● Excerpted text:
[Start of section]

21. By letter dated November 26, 1986, the DEC approved the October 23, 1986 RAP requiring excavation of lead- and cadmium-contaminated soil, followed by filling with clean soil and capping with asphalt. The approval was conditioned on the incorporation of the RAP into an Order on Consent executed by the DEC and Phelps Dodge.
22. On December 9, 1986, Phelps Dodge received a bid from Associated Chemical and Environmental Services ("ACES") for excavation, removal and disposal of the lead- and cadmium-contaminated soil at the Phelps Dodge Site, followed by filling with clean soil and asphalt capping of the excavated areas, at a cost of $ 1,968,500. The bid was based on the assumption that 6,440 cubic yards of soil would be removed. The bid provided unit prices for additional payments if more excavation was required.
23. Also on December 9, 1986, Phelps Dodge formally notified the Postal Service that the RAP had been approved by the DEC, as required by the Option and Contract. If the plan had not been approved, the contract for the sale of the property would not have closed. Had the approved plan not required excavation of the contaminated soil, and instead permitted a form of remediation that would not permit future construction, the Postal Service would have refused to close and would have forfeited the $ 2,662,200 option payment.
24. On December 17, 1986, the Postal Service exercised its option under the Option [27 ELR 20751] and Contract to require Phelps Dodge to perform the approved RAP. If the Postal Service had opted to assume that obligation, it would have received a purchase price reduction in the amount of the bid, or $ 1,968,500. The Postal Service elected to delegate the performance of the RAP to Phelps Dodge in order to avoid the contingent liabilities associated with the remediation.
25. The RAP, at 1-4, provided:
NYSDEC issued a letter, dated October 1, 1986, that established certain requirements for the remedial action. The letter established removal criteria for the lead and cadmium. The removal limit for the lead was identified to be 10 ppm or greater, as determined by the EP Toxicity Test procedure and that for cadmium was identified to be 1 ppm or greater, as determined by the EP Toxicity Test procedure.
The removal limit of 10 parts per million for lead was a negotiated level, as the legal standard at the time for lead was 5 parts per million, and Hart had advocated using 20 ppm.
26. The RAP, at 2-9, provided:
The specifications will define an initial quantity of contaminated soil to be excavated and will establish a mechanism for measurement and payment if additional soil must be excavated.
27. The RAP, at 2-11 and 2-13, provided:
This work requires that the SRC [Soil Removal Contractor] (1) excavate the soil defined in Tasks 2 and 3 and (2) dispose of it in a RCRA approved hazardous waste facility . . . The SRC will be responsible for excavating all the contaminated soil up to the limits set in Task 3.

[End of section]

● Data for analysis:
[Start of section]

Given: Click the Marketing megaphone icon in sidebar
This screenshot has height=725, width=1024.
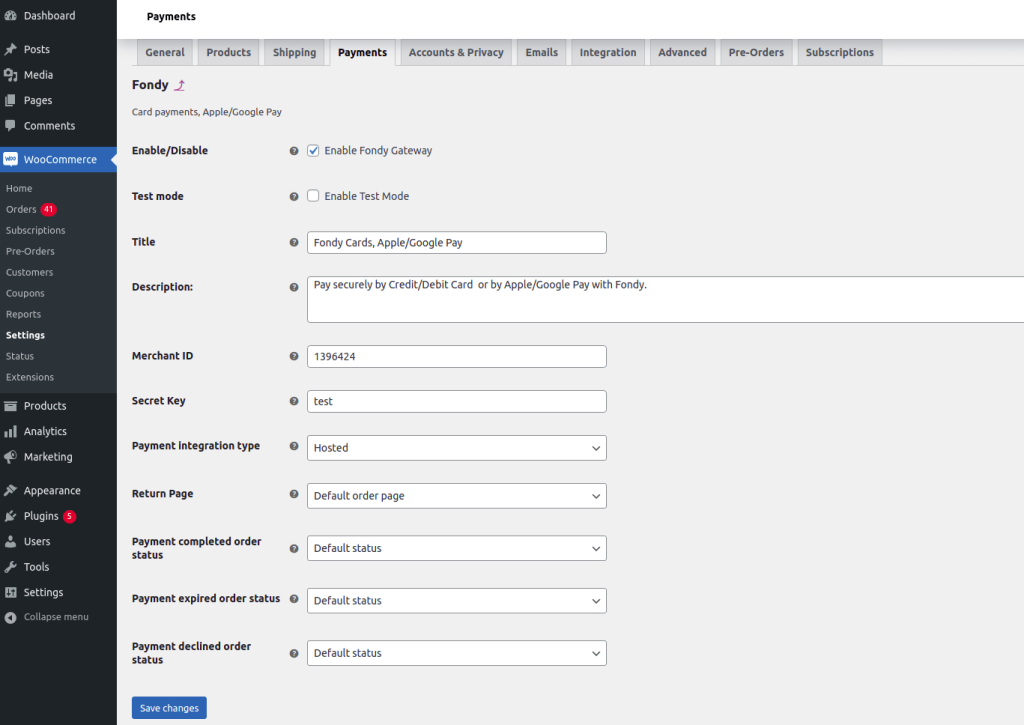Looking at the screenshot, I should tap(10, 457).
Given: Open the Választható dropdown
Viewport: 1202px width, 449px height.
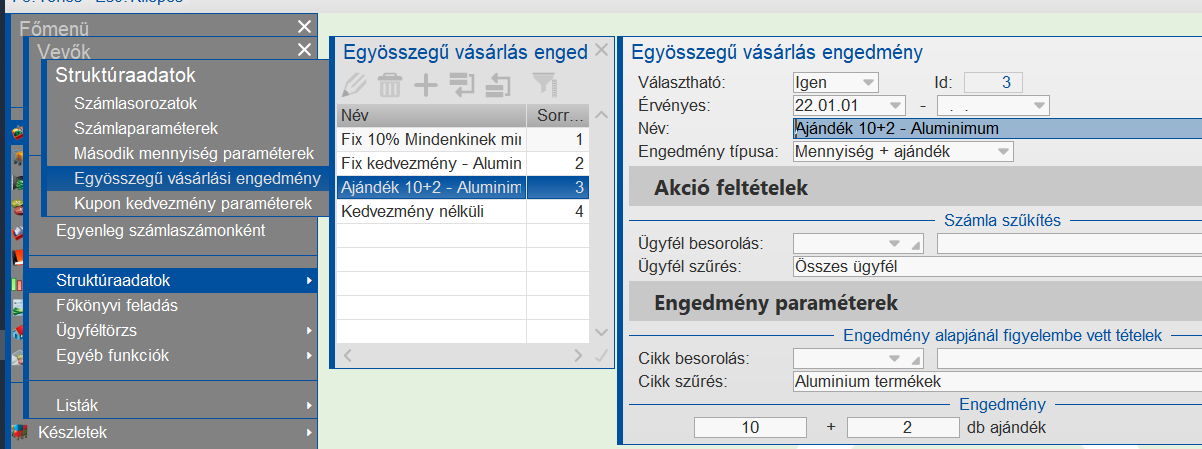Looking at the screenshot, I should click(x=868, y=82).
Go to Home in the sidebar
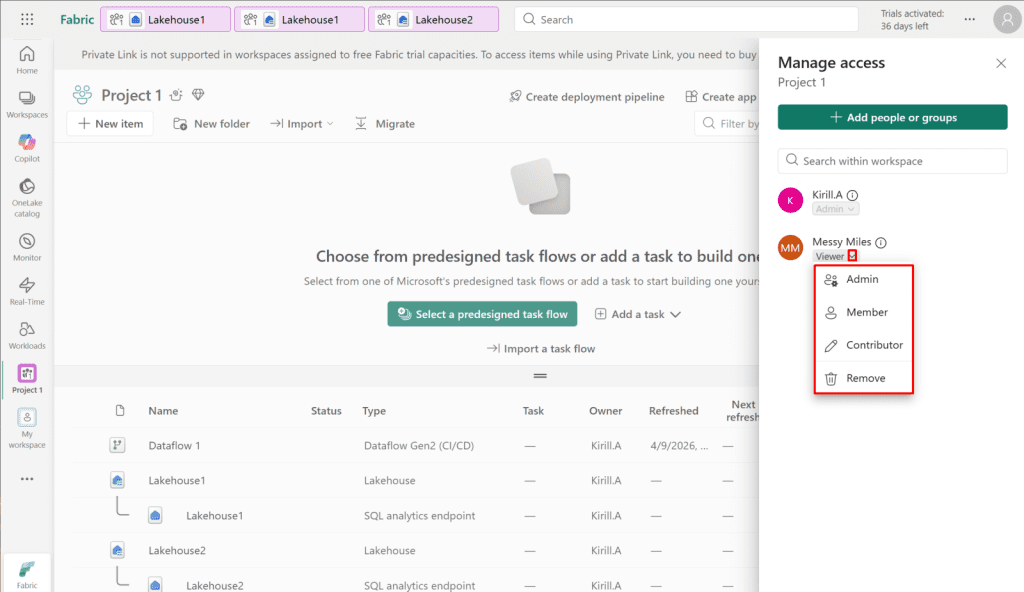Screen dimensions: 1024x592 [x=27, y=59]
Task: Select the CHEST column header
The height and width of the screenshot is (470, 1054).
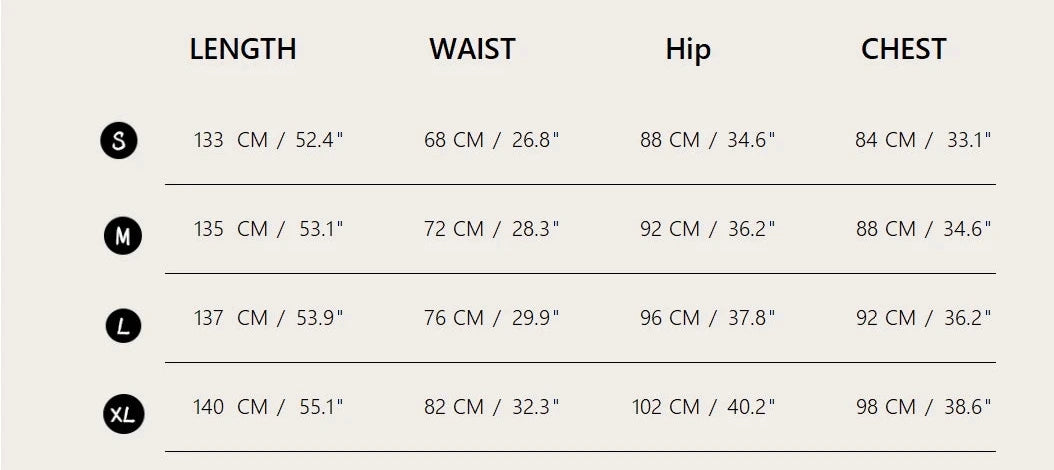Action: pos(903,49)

[End of section]
[Start of section]

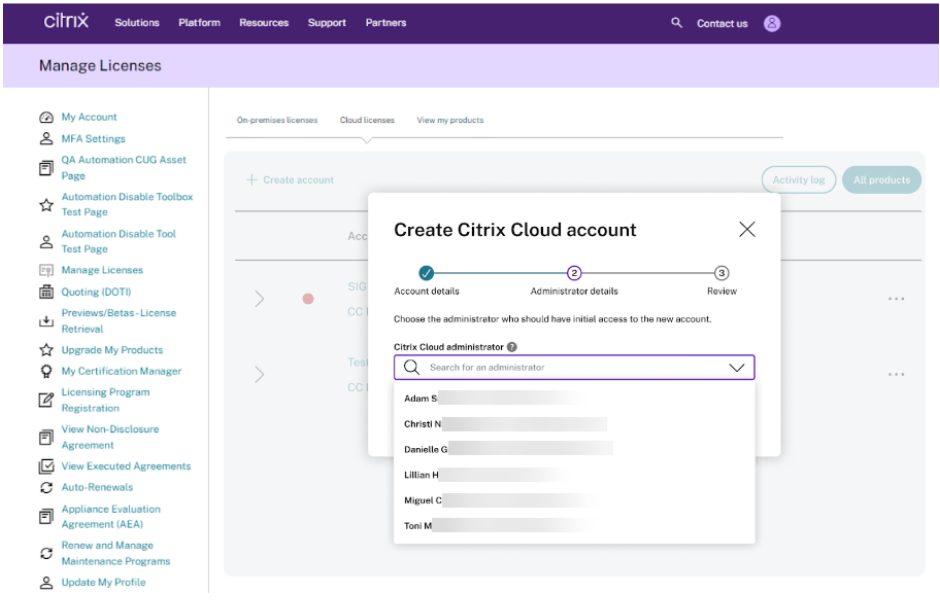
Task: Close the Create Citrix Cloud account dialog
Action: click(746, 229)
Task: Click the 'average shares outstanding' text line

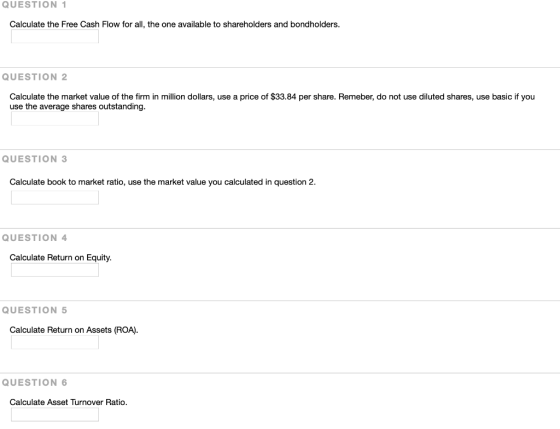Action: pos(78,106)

[End of section]

● What this exercise asks:
1: List every distinct date given in the excerpt on the Phelps Dodge site cleanup.
2: In the excerpt on the Phelps Dodge site cleanup, what removal limit did the NYSDEC letter set for cadmium?

● Answers given:
1:
November 26, 1986
October 23, 1986
December 9, 1986
December 17, 1986
October 1, 1986

2: 1 ppm or greater, as determined by the EP Toxicity Test procedure.